I was going to write that there are days when I really don't know why I do this, but that'd be kind of lying. Most days, I feel pretty confident about why I'm doing this: I want to get better and faster. This morning, though, I had one of those mornings where I began to wonder if I was just plain out of my mind.
For the past five days, I've been fighting chest and nasal congestion. I refuse to call it a cold or the flu: it's a seasonally-induced physical low point, albeit one that is going through most of the offices where I work. The Saturday morning gang were going on a big, long, 145 km ride, and I knew that I was not going to be in any shape to handle that kind of riding. Besides, I had a bigger challenge to complete. I needed to knock five minutes off a Cat 3 climb.
I'm not a climber. I come from one of the flattest regions in North America, and if I'd actually gone through with my dream to be a cyclist at the age of 14, the only place that I would have had to practice would have been the bridge crossing the CPR freight train line, just south of town. So one of the biggest problems has been learning how to climb, how to have the patience and measure energy and output and not flat-out panic every time there's another hairpin turn on the horizon.
The good news is that Madrid is an excellent place to learn how to climb well. There are climbs of all categories, from dips and swings right up to Cat 1 hammerfests, and you basically can't ride a bike here unless you know how to go uphill without killing yourself.
So: me and the chest cold set out from the train station at the Autonomous University, and we took it slow. There was no sense in hammering away; there was no sense in killing myself on the ride up, because I was going to need the energy for later. And why blow a beautiful Saturday morning - the first warm, pleasant, totally sunny Saturday that we'd literally had in months - trying to prove what a toughie I am?
I took the bike path all the way up to Soto, had tortilla and coffee and set off on a leisurely spin through Guadalix. The roads were full of cyclists - mountain bikes, road bikes, and everything in between - and I was ready.
I visualized this.
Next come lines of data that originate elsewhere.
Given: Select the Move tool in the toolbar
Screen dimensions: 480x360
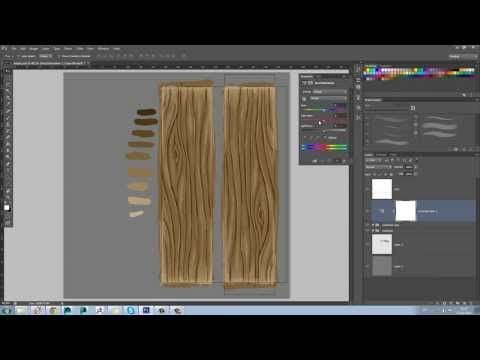Looking at the screenshot, I should [x=7, y=71].
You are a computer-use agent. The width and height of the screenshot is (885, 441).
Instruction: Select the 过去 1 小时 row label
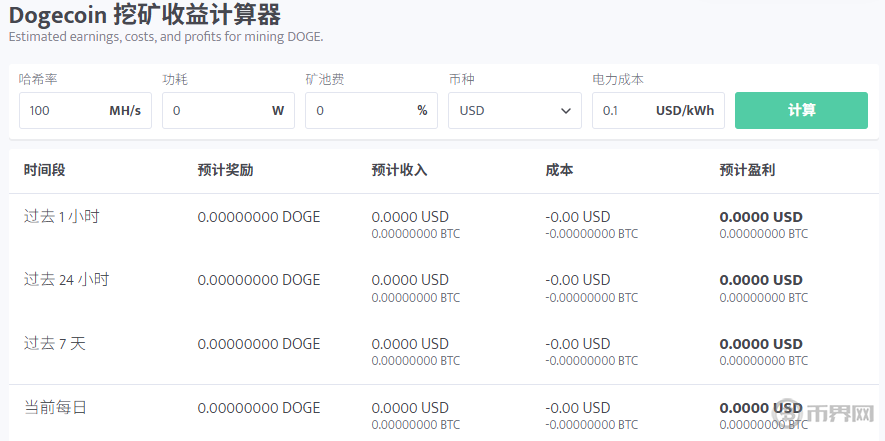click(x=62, y=216)
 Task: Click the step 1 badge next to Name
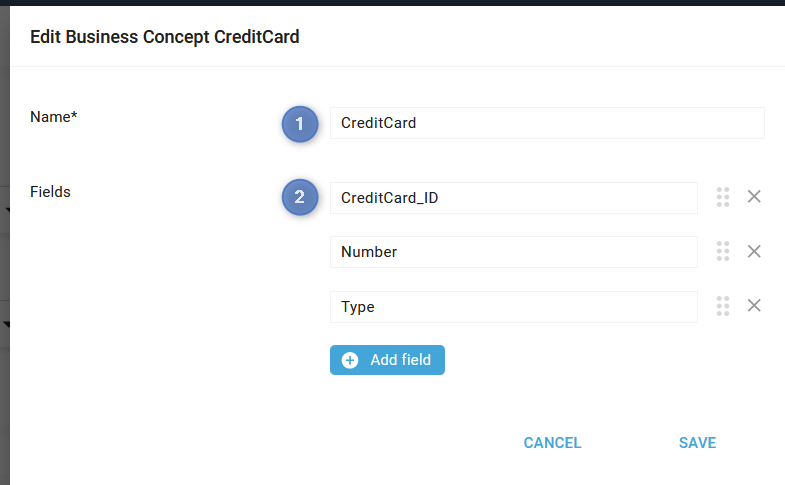(x=300, y=124)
I don't know if I visualized the warm weather, the pleasant guy cyclist wearing a blue jacket and riding a white Canyon who smiled at me as I hit the town limits of Guadalix, the fresh sent of the soil and earth coming from the sides of the creeks. But I visualized doing it in less than 27 minutes. I visualized the smooth flow of the chain and the cadence, hitting high speeds before the real climbing began five kilometres in. I didn't visualize the heavy traffic, the motorcycle fanatics dressed in Valentino Rossi green-and blue outfits dodging and weaving on out of the lines of high-end cars coming down the M625. I did visualize the work, what a 7% grade was going to feel like in my hamstrings. I didn't visualize the kids hiking up the vía pecuaria. I visualized what it was going to look like, riding up to the caseta and pulling out the phone and telling Yago that I'd done it, that I'd got my time under 29 minutes.
I did NOT visualize knocking damn near eleven minutes off the time.
It has been said (I don't know by whom) that aerodynamically, bumblebees are not supposed to be able to fly, that their heavy, ball-shaped bodies cannot be lifted by wings so small. No one has ever told bumblebees that. So it just goes to show that there's no sense in trying to limit yourself, because if you don't think about what you CAN'T do, it's amazing what you can do.